As I write these lines, I cannot help but recall God’s admonition to the Israelites when they were about to cross the River Jordan and take possession of the Promised Land God had given them. God’s admonition and instruction to His people then provide an invaluable insight concerning our responsibilities as Christian parents, grandparents, aunts, uncles, and disciples of younger Christian brothers and sisters.
God commands His people to keep His commandments and to always remember, “The LORD our God is one LORD. And thou shalt love the LORD thy God with all thine heart, and with all thy soul, and with all thy might” (Deut. 6:4-5).
He commands adults to “teach them [His commandments] diligently unto thy children, and shalt talk of them when thou sittest in thine house, and when thou walkest by the way, and when thou liest down, and when thou risest up” (Deut. 6:7).
This passage is a direct admonition to family worship and spiritual teaching in the home as well as the church. The word translated “teach” (shaman) literally means “to sharpen” as in repetition. Parents are to instruct their children just as one would sharpen a knife or razor by friction repeated again, and again, and again.

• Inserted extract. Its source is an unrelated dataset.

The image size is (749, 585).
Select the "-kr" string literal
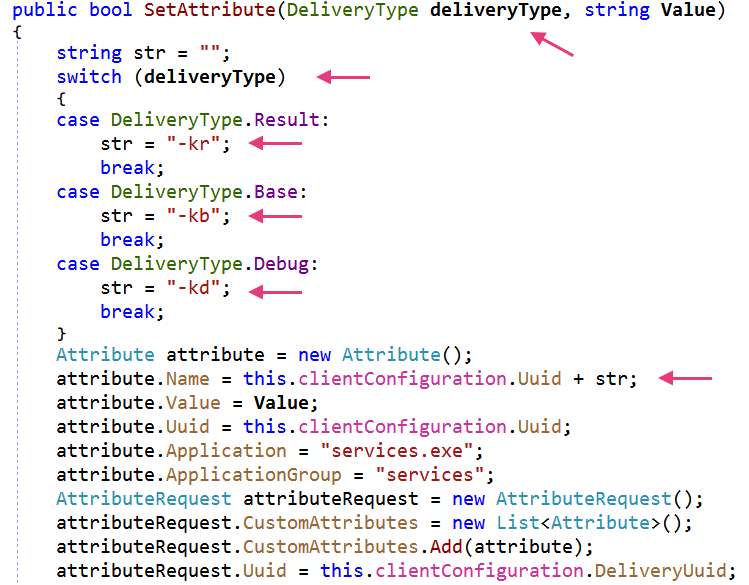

Why are we to do this? First, the Lord commanded it, and second, so that “when the Lord thy God shall . . . give thee great and goodly cities, which thou buildest not, and houses full of all good things, which thou filledst not, and wells digged, which thou diggedst not, vineyard and olive trees, which thou plantedst not; when thou shalt have eaten and be full. Then beware lest thou forget the LORD, which brought thee forth out of the land of Egypt, from the house of bondage” (Deut. 6:10-12).
I can think of no more appropriate admonition to America where we live in cities we did not build, reside in houses full of bounty that we did not fill, drink from wells we did not dig, and eat from vineyards and olive trees that we did not plant, then we are too often tempted to forget the God from whom our blessings have come.
My fervent prayer is that all of us who name the name of Christ as Savior and Lord will seize upon the opportunities provided by the extra time at home caused by the coronavirus pandemic, coupled with the wonderful themes provided by this season in the Christian calendar between Easter, Ascension, and Pentecost to dwell upon the marvelous blessings of God in Christ and to disciple all those within our hearing and influence.